Task instructions:
In the entries below, find the line containing "The width and height of the screenshot is (620, 448)." and the line containing "Given: Click warning". Copy those two lines and everything between them exactly, and only that.

_ _ _

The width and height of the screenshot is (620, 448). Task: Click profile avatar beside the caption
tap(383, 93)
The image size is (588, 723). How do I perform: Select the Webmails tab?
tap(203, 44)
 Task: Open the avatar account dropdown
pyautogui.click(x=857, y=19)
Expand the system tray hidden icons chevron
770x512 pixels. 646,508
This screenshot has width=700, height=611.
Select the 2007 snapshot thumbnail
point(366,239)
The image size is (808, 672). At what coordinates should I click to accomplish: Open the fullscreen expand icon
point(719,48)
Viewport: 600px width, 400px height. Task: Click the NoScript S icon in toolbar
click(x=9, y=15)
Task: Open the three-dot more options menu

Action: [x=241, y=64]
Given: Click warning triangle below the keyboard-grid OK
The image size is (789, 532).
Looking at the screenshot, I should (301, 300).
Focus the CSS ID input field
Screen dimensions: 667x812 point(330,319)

_ _ _

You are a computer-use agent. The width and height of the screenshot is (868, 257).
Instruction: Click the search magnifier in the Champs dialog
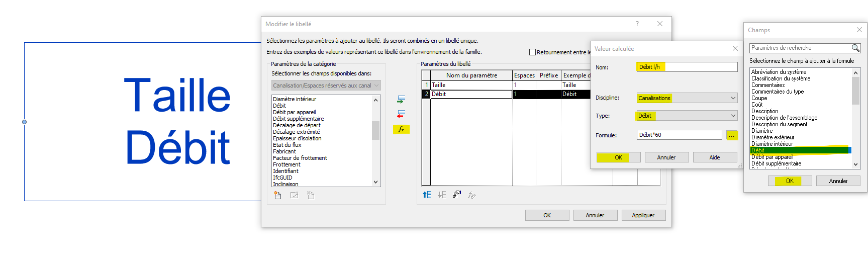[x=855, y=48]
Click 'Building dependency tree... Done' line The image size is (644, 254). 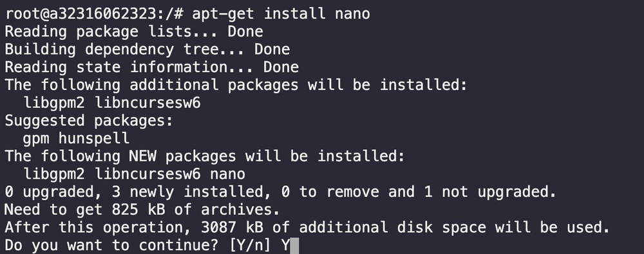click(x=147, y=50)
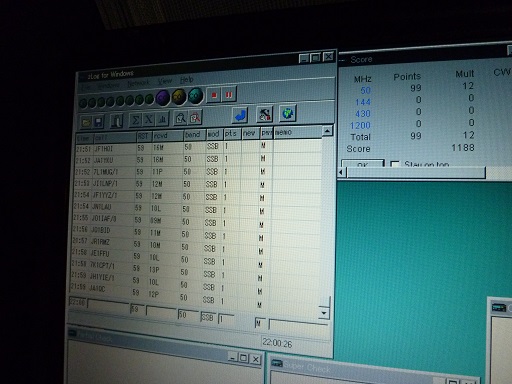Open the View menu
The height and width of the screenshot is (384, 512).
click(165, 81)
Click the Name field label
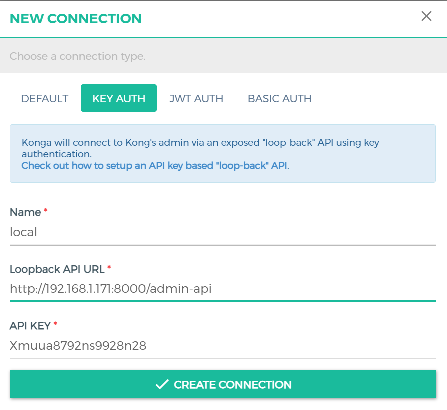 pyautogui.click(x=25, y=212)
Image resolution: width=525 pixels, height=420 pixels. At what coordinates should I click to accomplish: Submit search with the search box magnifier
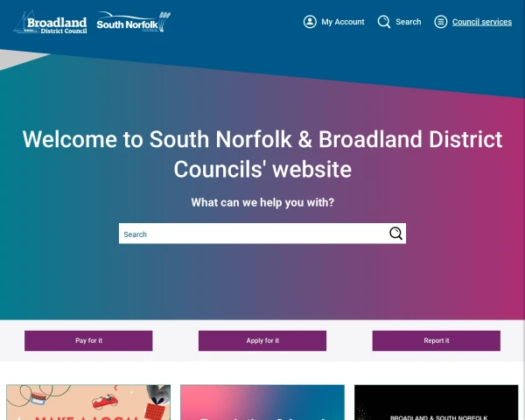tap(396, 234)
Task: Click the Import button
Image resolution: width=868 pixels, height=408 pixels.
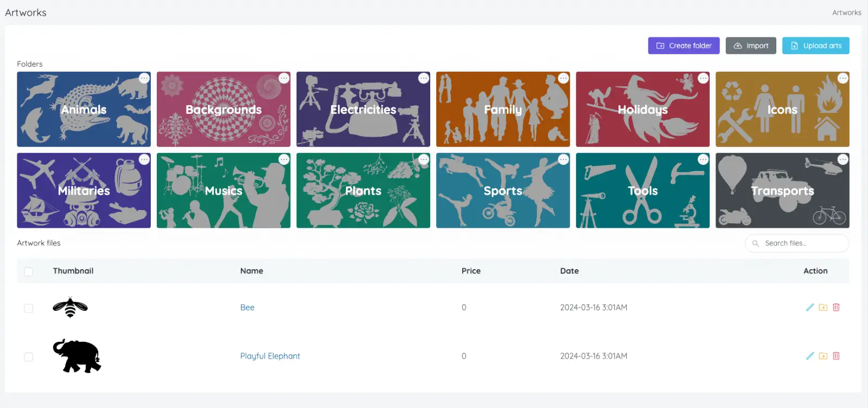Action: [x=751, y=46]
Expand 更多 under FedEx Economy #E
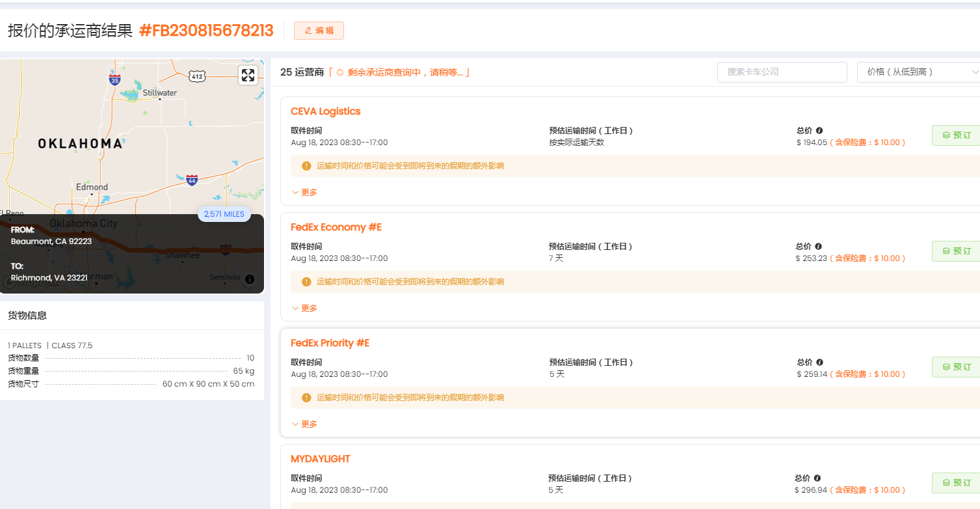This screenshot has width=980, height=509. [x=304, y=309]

_ _ _

Written solution:
The width and height of the screenshot is (620, 448). Task: Click profile avatar beside the caption
tap(383, 93)
The image size is (588, 723). How do I perform: Select the Webmails tab?
tap(203, 44)
 Task: Open the avatar account dropdown
pyautogui.click(x=857, y=19)
Expand the system tray hidden icons chevron
770x512 pixels. 646,508
This screenshot has width=700, height=611.
Select the 2007 snapshot thumbnail
point(366,239)
The image size is (808, 672). At what coordinates should I click to accomplish: Open the fullscreen expand icon
point(719,48)
Viewport: 600px width, 400px height. Task: Click the NoScript S icon in toolbar
click(x=9, y=15)
Task: Open the three-dot more options menu

Action: [x=241, y=64]
Given: Click warning triangle below the keyboard-grid OK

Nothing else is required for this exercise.